[docs]: Revamp embedchain docs (#799)

2023-10-13 15:38:15 -07:00
parent a86d7f52e9
commit 4a8c50f886
68 changed files with 1175 additions and 673 deletions
--- a/docs/components/embedding-models.mdx
+++ b/docs/components/embedding-models.mdx
@@ -0,0 +1,135 @@
+---
+title: 🧩 Embedding models
+---
+
+## Overview
+
+Embedchain supports several embedding models from the following providers:
+
+<CardGroup cols={4}>
+  <Card title="OpenAI" href="#openai"></Card>
+  <Card title="GPT4All" href="#gpt4all"></Card>
+  <Card title="Hugging Face" href="#hugging-face"></Card>
+  <Card title="Vertex AI" href="#vertex-ai"></Card>
+</CardGroup>
+
+## OpenAI
+
+To use OpenAI embedding function, you have to set the `OPENAI_API_KEY` environment variable. You can obtain the OpenAI API key from the [OpenAI Platform](https://platform.openai.com/account/api-keys).
+
+Once you have obtained the key, you can use it like this:
+
+<CodeGroup>
+
+```python main.py
+import os
+from embedchain import App
+
+os.environ['OPENAI_API_KEY'] = 'xxx'
+
+# load embedding model configuration from openai.yaml file
+app = App.from_config(yaml_path="openai.yaml")
+
+app.add("https://en.wikipedia.org/wiki/OpenAI")
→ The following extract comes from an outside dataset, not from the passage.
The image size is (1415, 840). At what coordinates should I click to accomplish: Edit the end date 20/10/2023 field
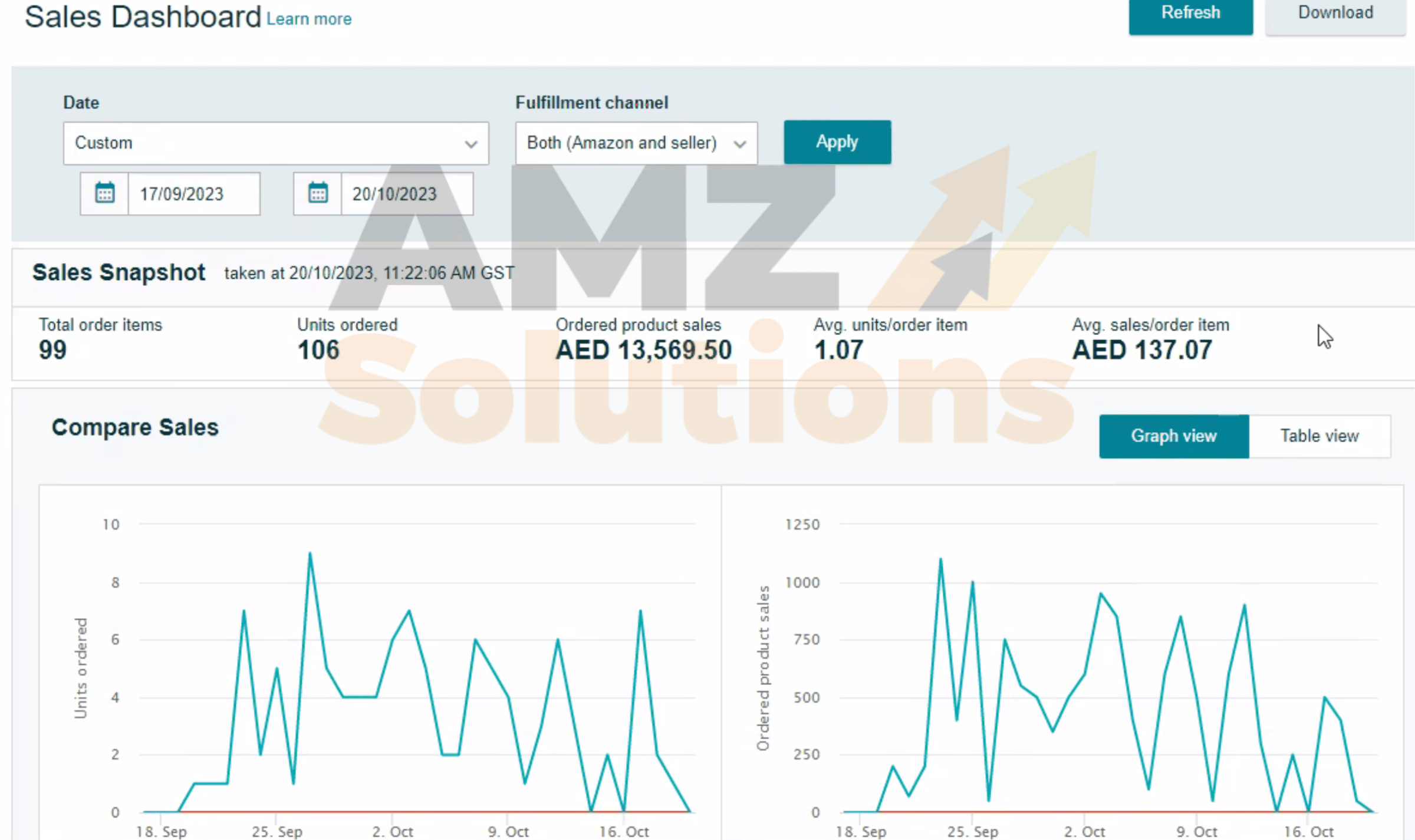406,194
+app.query("What is OpenAI?")
+```
+
+```yaml openai.yaml
+embedder:
+  provider: openai
+  config:
+    model: 'text-embedding-ada-002'
+```
+
+</CodeGroup>
+
+## GPT4ALL
+
+GPT4All supports generating high quality embeddings of arbitrary length documents of text using a CPU optimized contrastively trained Sentence Transformer.
+
+<CodeGroup>
+
+```python main.py
+from embedchain import App
+
+# load embedding model configuration from gpt4all.yaml file
+app = App.from_config(yaml_path="gpt4all.yaml")
+```
+
+```yaml gpt4all.yaml
+llm:
+  provider: gpt4all
+  model: 'orca-mini-3b.ggmlv3.q4_0.bin'
+  config:
+    temperature: 0.5
+    max_tokens: 1000
+    top_p: 1
+    stream: false
+
+embedder:
+  provider: gpt4all
+  config:
+    model: 'all-MiniLM-L6-v2'
+```
+
+</CodeGroup>
+
+## Hugging Face
+
+Hugging Face supports generating embeddings of arbitrary length documents of text using Sentence Transformer library. Example of how to generate embeddings using hugging face is given below:
+
+<CodeGroup>
+
+```python main.py
+from embedchain import App
+
+# load embedding model configuration from huggingface.yaml file
+app = App.from_config(yaml_path="huggingface.yaml")
+```
+
+```yaml huggingface.yaml
+llm:
+  provider: huggingface
+  model: 'google/flan-t5-xxl'
+  config:
+    temperature: 0.5
+    max_tokens: 1000
+    top_p: 0.5
+    stream: false
+
+embedder:
+  provider: huggingface
+  config:
+    model: 'sentence-transformers/all-mpnet-base-v2'
+```
+
+</CodeGroup>
+
+## Vertex AI
+
+Embedchain supports Google's VertexAI embeddings model through a simple interface. You just have to pass the `model_name` in the config yaml and it would work out of the box.
+
+<CodeGroup>
+
+```python main.py
+from embedchain import App
+
+# load embedding model configuration from vertexai.yaml file
+app = App.from_config(yaml_path="vertexai.yaml")
+```
+
+```yaml vertexai.yaml
+llm:
+  provider: vertexai
+  model: 'chat-bison'
+  config:
+    temperature: 0.5
+    top_p: 0.5
+
+embedder:
+  provider: vertexai
+  config:
+    model: 'textembedding-gecko'
+```
+
+</CodeGroup>